WORK REQUEST: Search the entries below for the line containing "The width and height of the screenshot is (1439, 840)."; from there to the end, return every line exactly and add nothing.

::::

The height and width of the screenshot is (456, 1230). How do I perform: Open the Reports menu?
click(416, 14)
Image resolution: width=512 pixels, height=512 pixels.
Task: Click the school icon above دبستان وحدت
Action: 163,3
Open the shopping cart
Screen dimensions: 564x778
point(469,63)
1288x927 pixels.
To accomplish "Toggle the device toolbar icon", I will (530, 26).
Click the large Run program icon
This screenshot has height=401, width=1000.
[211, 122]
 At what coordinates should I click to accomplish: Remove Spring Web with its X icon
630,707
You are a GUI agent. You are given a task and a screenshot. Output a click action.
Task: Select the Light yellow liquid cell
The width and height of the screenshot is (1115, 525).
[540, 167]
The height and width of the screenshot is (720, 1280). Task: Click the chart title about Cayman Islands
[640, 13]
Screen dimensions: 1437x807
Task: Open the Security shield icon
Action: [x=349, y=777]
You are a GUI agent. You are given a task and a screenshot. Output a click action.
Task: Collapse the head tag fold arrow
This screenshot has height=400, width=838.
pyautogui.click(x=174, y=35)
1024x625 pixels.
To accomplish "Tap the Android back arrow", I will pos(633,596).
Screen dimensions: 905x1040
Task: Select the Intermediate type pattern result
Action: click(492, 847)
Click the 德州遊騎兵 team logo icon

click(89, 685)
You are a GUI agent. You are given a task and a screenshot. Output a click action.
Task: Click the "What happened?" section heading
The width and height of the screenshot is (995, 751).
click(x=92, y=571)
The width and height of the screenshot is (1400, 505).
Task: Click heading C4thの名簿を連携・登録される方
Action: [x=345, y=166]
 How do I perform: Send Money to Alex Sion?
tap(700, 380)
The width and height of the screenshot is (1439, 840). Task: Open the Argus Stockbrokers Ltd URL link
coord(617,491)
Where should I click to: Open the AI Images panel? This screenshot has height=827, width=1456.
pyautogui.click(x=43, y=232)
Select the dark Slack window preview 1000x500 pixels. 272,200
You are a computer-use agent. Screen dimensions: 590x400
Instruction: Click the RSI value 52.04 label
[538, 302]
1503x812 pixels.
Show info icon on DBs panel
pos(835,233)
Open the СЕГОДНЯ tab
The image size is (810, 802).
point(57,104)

::::

WRITTEN REPLY:
The width and height of the screenshot is (1439, 840). Task: Open the Argus Stockbrokers Ltd URL link
coord(617,491)
Where should I click to: Open the AI Images panel? This screenshot has height=827, width=1456.
pyautogui.click(x=43, y=232)
Select the dark Slack window preview 1000x500 pixels. 272,200
You are a computer-use agent. Screen dimensions: 590x400
Instruction: Click the RSI value 52.04 label
[538, 302]
1503x812 pixels.
Show info icon on DBs panel
pos(835,233)
Open the СЕГОДНЯ tab
The image size is (810, 802).
point(57,104)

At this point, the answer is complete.